こういった点はうっとおしいものの、新しいスタートボタンを右クリックすると、とても有益な数多くのオプションが表示される。つまり、コントロールパネルやタスクマネージャー、デバイスマネージャー、コマンドプロンプト、検索といった豊富なオプションを含んだメニューがポップアップしてくるのだ。筆者のようなPCのレビュアーがよく使用するすべての機能は、基本的にここからアクセスできるようになっている。そしてこのように簡単にアクセスできる仕組みは、提供されている機能の一部しか使わないカジュアルユーザーにとってもうれしいはずだ。
Windows 8.1では、新しいスタートボタンの他にも注目に値する機能の改善や追加が複数盛り込まれている。これらの多くについては、筆者が特に重要であると考えているものを以下に挙げる。

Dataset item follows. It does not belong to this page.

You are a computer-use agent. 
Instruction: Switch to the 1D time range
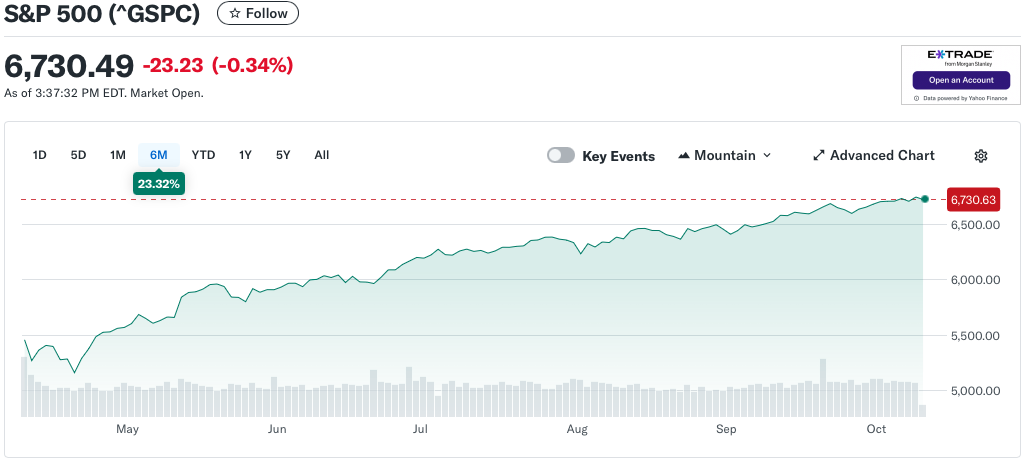(x=40, y=155)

最も重要な変更として、検索エンジンの改善が挙げられる。Microsoftの「Xbox 360」に以前から搭載されている「すべて」を検索するという機能と同様に、Windows 8.1では設定やアプリ、コンテンツ、クラウド上のファイル(Windows 8におけるローカルのエクスペリエンスとのシームレスな統合を目指した「SkyDrive」を経由する)を対象とした検索が可能となっている。以前の検索機能ではデフォルトで、アプリが最初に検索され、その後設定などを検索するにはさらにタップやクリックでの操作が必要となっていたことを考えると、大きな進歩である。

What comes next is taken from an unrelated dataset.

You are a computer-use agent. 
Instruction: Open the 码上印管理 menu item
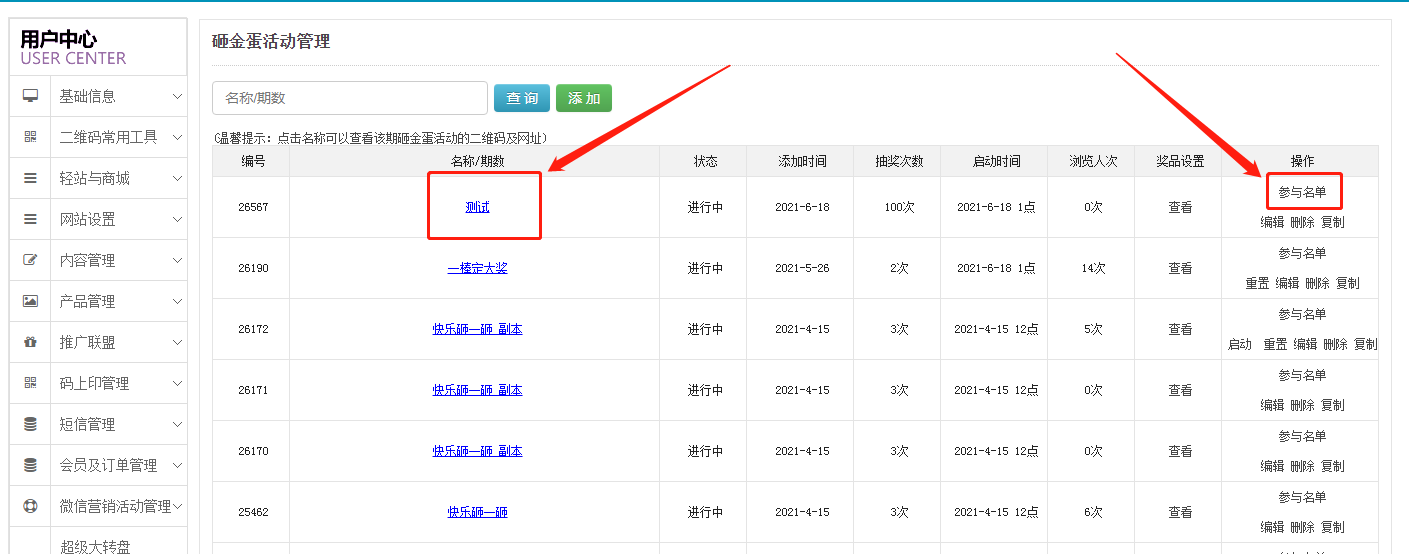point(94,383)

ちょっとした改善であるものの、多くのPC愛好家から要望されていたのは、起動時に旧来のWindowsデスクトップ画面を直接表示させる機能だ。Windows 8.1になる前は、起動時にタイルインターフェースが表示された後、デスクトップアイコンをタップしなければ見慣れた画面が表示されなかった。Microsoftは、起動時にデスクトップ画面を表示する設定をユーザーが誤って指定してしまないように、タスクバーを右クリックした後、[プロパティ]を選択し、表示された「タスクバーとナビゲーションのプロパティ」ダイアログボックスの「ナビゲーション」タブ内で行うようにしている。
Windows 8における素晴らしい革新の1つにスナップビューモードがある。これはアプリを画面の半分あるいは3分の1の領域内に配置したうえで、横に他のアプリを並べて実行するというモードだ。この機能を使うことで例えば、放送中のTV番組をストリーミングで鑑賞しながら、その横でソーシャルメディアのウィンドウをオープンできるわけだ。また、「PowerPoint」や「Skype」、フォトビューアーをオープンするというのもありだろう。このような機能は以前から使用可能であったものの、スナップという操作は作業領域を有効利用するための簡単な方法だと言える。なお、このようなかたちで実行できるアプリの数は、画面解像度とシステム処理能力によって決まってくる。
Windows 8.1の場合、2560×1440ピクセルのディスプレイ上に4つのアプリをスナップでき、もう1台同じ解像度のモニタを用意すれば(CPUとRAMに余裕がある限り)8つのアプリをスナップできるようになった。なお、1920×1080ピクセルのディスプレイでは3つのウィンドウをスナップして快適に使用できる。